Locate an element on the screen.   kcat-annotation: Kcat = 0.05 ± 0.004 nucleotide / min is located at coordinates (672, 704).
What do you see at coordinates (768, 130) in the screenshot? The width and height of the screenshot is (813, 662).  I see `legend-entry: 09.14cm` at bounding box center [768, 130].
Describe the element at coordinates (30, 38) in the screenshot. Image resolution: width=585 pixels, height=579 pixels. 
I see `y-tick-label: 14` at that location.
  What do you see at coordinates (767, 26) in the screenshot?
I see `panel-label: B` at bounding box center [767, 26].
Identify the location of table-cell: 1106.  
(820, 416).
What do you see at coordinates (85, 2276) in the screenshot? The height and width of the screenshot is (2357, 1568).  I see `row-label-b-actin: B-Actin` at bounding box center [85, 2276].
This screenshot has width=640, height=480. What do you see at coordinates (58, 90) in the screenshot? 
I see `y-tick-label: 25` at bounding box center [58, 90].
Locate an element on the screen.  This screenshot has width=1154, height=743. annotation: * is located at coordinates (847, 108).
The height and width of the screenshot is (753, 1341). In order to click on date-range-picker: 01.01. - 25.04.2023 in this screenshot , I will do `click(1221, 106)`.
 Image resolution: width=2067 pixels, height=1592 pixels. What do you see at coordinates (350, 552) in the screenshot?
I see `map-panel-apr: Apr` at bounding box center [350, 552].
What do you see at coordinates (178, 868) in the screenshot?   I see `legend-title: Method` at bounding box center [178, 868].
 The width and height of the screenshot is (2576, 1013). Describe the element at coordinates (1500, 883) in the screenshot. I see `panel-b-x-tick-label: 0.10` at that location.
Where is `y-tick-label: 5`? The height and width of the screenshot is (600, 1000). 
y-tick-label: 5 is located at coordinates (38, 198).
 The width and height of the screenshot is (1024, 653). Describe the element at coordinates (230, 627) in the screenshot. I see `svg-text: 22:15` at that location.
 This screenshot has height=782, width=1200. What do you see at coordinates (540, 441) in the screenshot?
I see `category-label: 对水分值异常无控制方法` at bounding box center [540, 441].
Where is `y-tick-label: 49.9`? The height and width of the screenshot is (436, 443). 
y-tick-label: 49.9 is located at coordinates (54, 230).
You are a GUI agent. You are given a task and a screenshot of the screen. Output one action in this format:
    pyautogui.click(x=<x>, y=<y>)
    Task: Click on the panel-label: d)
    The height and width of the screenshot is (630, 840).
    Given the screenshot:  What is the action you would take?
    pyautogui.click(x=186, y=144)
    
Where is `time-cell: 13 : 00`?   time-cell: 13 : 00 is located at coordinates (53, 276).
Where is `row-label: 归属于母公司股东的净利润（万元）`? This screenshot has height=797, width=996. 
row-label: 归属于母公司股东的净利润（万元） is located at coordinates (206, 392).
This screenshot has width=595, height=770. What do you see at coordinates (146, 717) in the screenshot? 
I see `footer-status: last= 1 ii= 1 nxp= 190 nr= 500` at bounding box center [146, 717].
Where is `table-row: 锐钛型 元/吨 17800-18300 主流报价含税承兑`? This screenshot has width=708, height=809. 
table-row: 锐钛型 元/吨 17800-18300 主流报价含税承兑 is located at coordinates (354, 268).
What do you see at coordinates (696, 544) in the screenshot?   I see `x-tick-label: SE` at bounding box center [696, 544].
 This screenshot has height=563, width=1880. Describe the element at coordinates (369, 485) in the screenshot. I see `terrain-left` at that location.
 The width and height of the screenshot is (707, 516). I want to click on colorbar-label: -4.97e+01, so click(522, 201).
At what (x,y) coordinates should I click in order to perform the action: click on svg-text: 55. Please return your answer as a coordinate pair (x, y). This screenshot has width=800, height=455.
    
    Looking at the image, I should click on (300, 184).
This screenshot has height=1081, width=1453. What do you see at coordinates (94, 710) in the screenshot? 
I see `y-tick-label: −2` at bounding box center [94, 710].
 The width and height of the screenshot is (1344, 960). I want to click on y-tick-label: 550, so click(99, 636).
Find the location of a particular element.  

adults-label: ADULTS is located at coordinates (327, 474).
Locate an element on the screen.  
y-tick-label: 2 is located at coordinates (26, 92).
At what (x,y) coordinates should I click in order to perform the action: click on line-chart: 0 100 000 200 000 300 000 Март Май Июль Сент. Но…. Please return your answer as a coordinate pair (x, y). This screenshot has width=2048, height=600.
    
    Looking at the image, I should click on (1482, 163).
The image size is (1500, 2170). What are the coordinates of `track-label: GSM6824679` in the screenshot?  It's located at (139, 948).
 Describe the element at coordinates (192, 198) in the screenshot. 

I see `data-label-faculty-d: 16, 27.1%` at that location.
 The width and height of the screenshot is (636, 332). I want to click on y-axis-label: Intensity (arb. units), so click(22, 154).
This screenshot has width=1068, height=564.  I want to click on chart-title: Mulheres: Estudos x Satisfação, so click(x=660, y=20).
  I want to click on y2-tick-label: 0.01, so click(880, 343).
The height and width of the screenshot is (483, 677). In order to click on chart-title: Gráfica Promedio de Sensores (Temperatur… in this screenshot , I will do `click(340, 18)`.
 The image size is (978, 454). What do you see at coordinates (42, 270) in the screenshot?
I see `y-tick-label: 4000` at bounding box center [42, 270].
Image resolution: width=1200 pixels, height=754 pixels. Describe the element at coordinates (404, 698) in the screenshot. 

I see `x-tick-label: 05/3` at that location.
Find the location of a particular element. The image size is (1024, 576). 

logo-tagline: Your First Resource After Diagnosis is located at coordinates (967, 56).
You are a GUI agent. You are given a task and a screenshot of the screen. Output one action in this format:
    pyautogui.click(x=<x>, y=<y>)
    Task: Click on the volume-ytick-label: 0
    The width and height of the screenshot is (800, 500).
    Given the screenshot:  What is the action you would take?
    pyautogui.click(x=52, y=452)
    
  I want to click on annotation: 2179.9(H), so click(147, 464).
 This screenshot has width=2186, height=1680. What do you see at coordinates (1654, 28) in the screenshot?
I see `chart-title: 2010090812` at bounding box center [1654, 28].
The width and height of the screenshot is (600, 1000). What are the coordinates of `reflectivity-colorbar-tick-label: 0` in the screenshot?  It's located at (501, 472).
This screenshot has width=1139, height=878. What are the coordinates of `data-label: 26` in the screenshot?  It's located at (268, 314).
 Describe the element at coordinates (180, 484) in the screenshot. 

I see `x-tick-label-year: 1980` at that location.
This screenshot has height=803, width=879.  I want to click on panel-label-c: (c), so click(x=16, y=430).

● ● ● ●

* [EXERCISE]: Convert everything from the start of the rows down to the line containing "What do you see at coordinates (85, 2276)" into a Markdown table with the columns No. and Text, leaving out blank lines.

* [RESPONSE TO THIS TASK]:
| No. | Text |
|---|---|
| 1 | Locate an element on the screen.   kcat-annotation: Kcat = 0.05 ± 0.004 nucleotide / min is located at coordinates (672, 704). |
| 2 | What do you see at coordinates (768, 130) in the screenshot? The width and height of the screenshot is (813, 662).  I see `legend-entry: 09.14cm` at bounding box center [768, 130]. |
| 3 | Describe the element at coordinates (30, 38) in the screenshot. Image resolution: width=585 pixels, height=579 pixels.  |
| 4 | I see `y-tick-label: 14` at that location. |
| 5 |   What do you see at coordinates (767, 26) in the screenshot? |
| 6 | I see `panel-label: B` at bounding box center [767, 26]. |
| 7 | Identify the location of table-cell: 1106.   |
| 8 | (820, 416). |
| 9 | What do you see at coordinates (85, 2276) in the screenshot? The height and width of the screenshot is (2357, 1568).  I see `row-label-b-actin: B-Actin` at bounding box center [85, 2276]. |